The deadly-but-forgotten government gun-running scandal known as “Fast and Furious” has lain dormant for years, thanks to White House stonewalling and media compliance. But newly uncovered e-mails have reopened the case, exposing the anatomy of a coverup by an administration that promised to be the most transparent in history.

A federal judge has forced the release of more than 20,000 pages of emails and memos previously locked up under President Obama’s phony executive-privilege claim. A preliminary review shows top Obama officials deliberately obstructing congressional probes into the border gun-running operation…

But thanks to the court order, Justice has to cough up the “sensitive” documents.
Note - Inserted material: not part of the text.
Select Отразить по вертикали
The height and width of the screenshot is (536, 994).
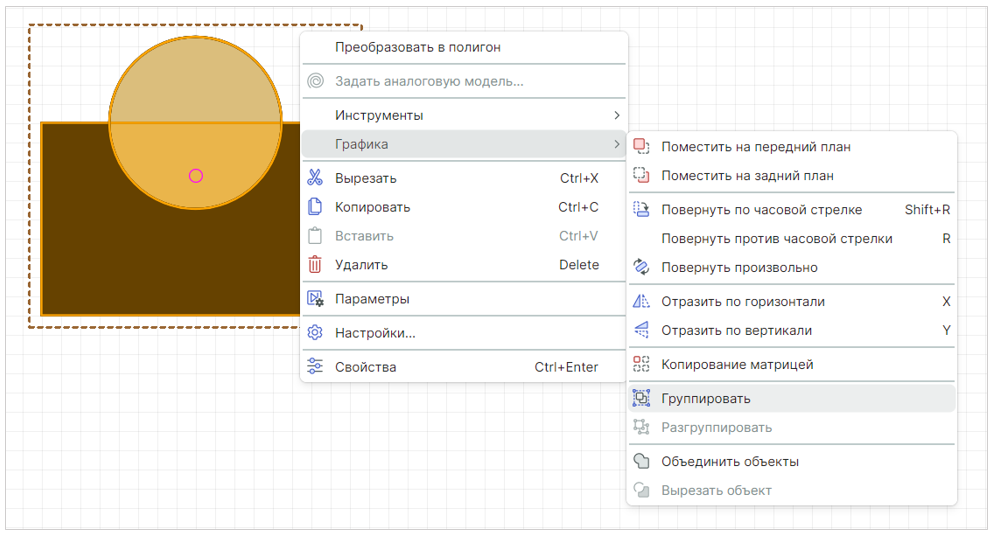736,331
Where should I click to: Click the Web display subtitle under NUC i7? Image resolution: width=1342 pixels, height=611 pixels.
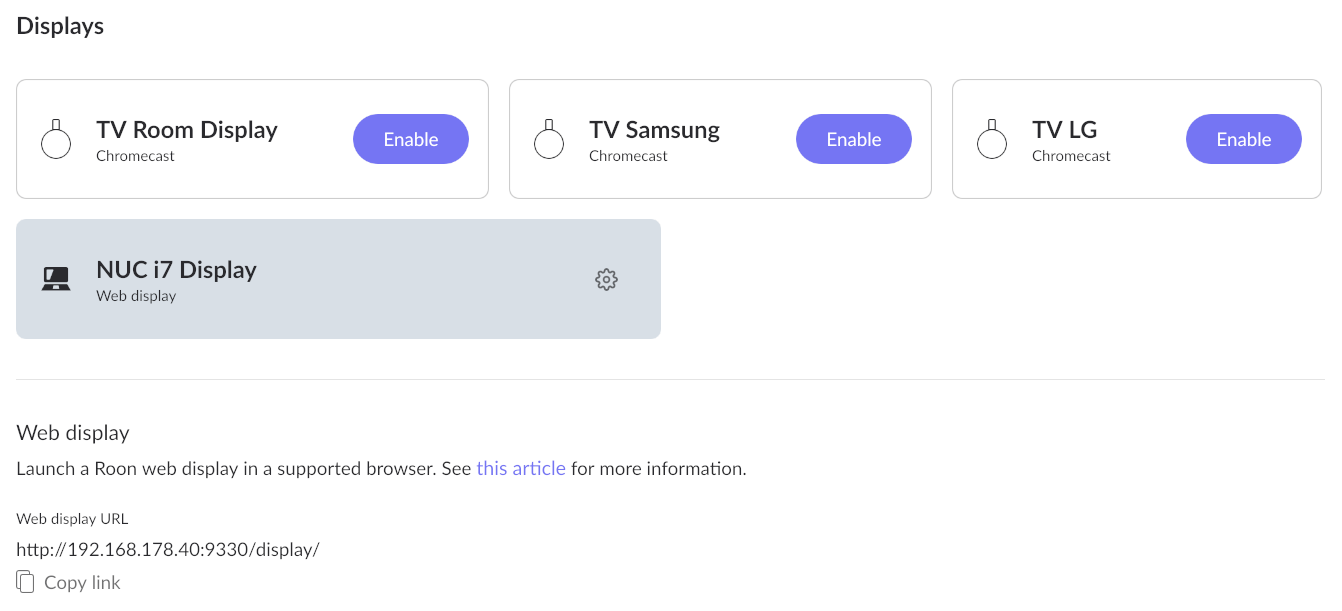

So far it’s produced 20,500 lightly redacted pages, though congressional investigators say they hardly cover all the internal department communications under subpoena. They maintain the administration continues to “withhold thousands of documents.”

The word “seedy” barely begins to describe the response from the White House and the Justice Department to this investigation. There has been stonewalling to an embarrassing degree, combined with claims of executive privilege and national security concerns. Eric Holder may have ridden off into the sunset, but it’s his former boss who truly holds responsibility for the lack of answers we’ve received.

Before anyone gets too excited however, let’s keep in mind that what the White House chooses to release is still pretty much up to them. The phrase “lightly redacted” as it’s used here could mean any number of things and we should have learned from the investigation of Hillary Clinton’s emails that if there are any aces in the hole, you’re still unlikely to ever see those cards flipped over. But unlike emails from the Secretary of State which may deal with foreign intelligence assets or espionage, it’s difficult to imagine what sort of information a program like this would need to keep under the cover years later. We’re not talking about the location of Iran’s nuclear reactors here. These are drug cartel leaders and gang members running cocaine and guns. If we’ve got some undercover agents who are still embedded with the cartels, then sure… keep those names and locations blacked out. But any information about decisions on our end and the way the guns wound up going missing shouldn’t represent a danger to anything other than a few political careers.

Will anything good turn up? I suppose it’s possible, but let’s just say I’m not holding my breath. We’ve been down this road before with these guys.